Retype the entries word for word, from the line containing "Where should I click to: Tick" through the line containing "pos(83,143)", including both of those lines.

____ DATA FOR THIS EXERCISE

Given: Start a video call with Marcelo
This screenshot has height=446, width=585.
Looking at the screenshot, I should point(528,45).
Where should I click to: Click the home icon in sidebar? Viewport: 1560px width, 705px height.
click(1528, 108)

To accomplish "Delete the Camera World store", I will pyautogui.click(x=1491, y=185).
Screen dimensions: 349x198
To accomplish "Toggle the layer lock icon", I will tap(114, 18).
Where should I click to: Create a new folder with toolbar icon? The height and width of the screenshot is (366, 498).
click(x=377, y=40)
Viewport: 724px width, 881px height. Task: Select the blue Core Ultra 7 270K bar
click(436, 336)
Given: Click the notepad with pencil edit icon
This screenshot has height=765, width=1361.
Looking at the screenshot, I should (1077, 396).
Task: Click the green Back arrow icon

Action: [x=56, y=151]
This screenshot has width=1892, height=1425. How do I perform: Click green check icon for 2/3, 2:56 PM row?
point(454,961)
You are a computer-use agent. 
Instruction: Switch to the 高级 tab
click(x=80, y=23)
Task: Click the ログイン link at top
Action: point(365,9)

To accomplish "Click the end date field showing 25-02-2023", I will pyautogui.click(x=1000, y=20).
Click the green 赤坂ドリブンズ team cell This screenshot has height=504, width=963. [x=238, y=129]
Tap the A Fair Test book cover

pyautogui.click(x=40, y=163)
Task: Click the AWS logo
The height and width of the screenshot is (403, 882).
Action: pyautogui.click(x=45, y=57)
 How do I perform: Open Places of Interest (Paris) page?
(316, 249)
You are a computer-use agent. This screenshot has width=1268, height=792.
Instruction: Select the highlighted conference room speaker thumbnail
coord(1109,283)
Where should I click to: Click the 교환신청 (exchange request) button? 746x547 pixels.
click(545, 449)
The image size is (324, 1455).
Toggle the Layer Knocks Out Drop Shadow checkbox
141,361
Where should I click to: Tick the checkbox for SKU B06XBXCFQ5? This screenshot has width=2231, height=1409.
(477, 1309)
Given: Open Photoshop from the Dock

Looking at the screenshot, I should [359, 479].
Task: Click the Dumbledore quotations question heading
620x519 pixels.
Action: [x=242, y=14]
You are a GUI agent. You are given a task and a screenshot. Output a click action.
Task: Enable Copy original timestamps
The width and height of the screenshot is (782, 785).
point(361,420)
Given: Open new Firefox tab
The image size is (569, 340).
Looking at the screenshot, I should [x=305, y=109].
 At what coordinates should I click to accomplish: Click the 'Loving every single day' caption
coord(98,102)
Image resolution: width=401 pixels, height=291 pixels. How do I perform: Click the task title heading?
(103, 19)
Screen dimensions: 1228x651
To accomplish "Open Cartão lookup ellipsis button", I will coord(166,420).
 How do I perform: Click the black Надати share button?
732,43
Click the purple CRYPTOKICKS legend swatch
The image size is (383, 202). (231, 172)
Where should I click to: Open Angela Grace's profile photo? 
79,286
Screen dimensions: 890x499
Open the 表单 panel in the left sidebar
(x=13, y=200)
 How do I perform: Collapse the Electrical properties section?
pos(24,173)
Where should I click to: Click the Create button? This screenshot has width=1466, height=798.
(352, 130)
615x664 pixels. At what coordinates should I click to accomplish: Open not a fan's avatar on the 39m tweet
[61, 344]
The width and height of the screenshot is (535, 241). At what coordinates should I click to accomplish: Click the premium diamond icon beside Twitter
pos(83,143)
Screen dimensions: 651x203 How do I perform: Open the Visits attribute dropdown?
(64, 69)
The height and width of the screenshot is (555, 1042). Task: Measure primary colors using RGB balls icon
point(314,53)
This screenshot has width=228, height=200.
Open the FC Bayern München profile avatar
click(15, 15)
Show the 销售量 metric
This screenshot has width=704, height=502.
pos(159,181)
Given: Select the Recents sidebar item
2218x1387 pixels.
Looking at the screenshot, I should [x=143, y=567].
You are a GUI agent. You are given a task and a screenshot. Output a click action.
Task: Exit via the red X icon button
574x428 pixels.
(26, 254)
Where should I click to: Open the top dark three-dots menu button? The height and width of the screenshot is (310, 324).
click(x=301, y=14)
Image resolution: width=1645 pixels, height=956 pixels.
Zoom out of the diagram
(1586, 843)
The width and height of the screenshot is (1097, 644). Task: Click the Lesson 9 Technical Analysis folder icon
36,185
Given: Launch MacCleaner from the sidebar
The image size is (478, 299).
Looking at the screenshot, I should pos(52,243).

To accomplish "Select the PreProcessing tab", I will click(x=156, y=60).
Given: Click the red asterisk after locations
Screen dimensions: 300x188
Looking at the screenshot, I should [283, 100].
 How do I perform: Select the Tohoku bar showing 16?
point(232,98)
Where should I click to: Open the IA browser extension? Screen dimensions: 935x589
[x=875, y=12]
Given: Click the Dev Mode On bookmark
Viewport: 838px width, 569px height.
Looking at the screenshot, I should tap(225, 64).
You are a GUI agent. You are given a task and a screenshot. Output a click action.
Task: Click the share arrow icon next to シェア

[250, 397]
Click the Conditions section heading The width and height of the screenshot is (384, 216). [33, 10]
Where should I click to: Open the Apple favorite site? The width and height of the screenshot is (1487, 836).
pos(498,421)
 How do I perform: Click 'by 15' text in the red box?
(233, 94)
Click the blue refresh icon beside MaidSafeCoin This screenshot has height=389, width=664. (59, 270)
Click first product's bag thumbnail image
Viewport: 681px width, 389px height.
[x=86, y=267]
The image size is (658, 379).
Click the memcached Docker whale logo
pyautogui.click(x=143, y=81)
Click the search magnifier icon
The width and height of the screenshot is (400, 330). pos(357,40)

________

* [REPLY TO THE TASK]
Where should I click to: Tick the checkbox for SKU B06XBXCFQ5? This screenshot has width=2231, height=1409.
(477, 1309)
Given: Open Photoshop from the Dock

Looking at the screenshot, I should [359, 479].
Task: Click the Dumbledore quotations question heading
620x519 pixels.
Action: [x=242, y=14]
You are a GUI agent. You are given a task and a screenshot. Output a click action.
Task: Enable Copy original timestamps
The width and height of the screenshot is (782, 785).
point(361,420)
Given: Open new Firefox tab
The image size is (569, 340).
Looking at the screenshot, I should [x=305, y=109].
 At what coordinates should I click to accomplish: Click the 'Loving every single day' caption
coord(98,102)
Image resolution: width=401 pixels, height=291 pixels. How do I perform: Click the task title heading?
(103, 19)
Screen dimensions: 1228x651
To accomplish "Open Cartão lookup ellipsis button", I will coord(166,420).
 How do I perform: Click the black Надати share button?
732,43
Click the purple CRYPTOKICKS legend swatch
The image size is (383, 202). (231, 172)
Where should I click to: Open Angela Grace's profile photo? 
79,286
Screen dimensions: 890x499
Open the 表单 panel in the left sidebar
(x=13, y=200)
 How do I perform: Collapse the Electrical properties section?
pos(24,173)
Where should I click to: Click the Create button? This screenshot has width=1466, height=798.
(352, 130)
615x664 pixels. At what coordinates should I click to accomplish: Open not a fan's avatar on the 39m tweet
[61, 344]
The width and height of the screenshot is (535, 241). At what coordinates should I click to accomplish: Click the premium diamond icon beside Twitter
pos(83,143)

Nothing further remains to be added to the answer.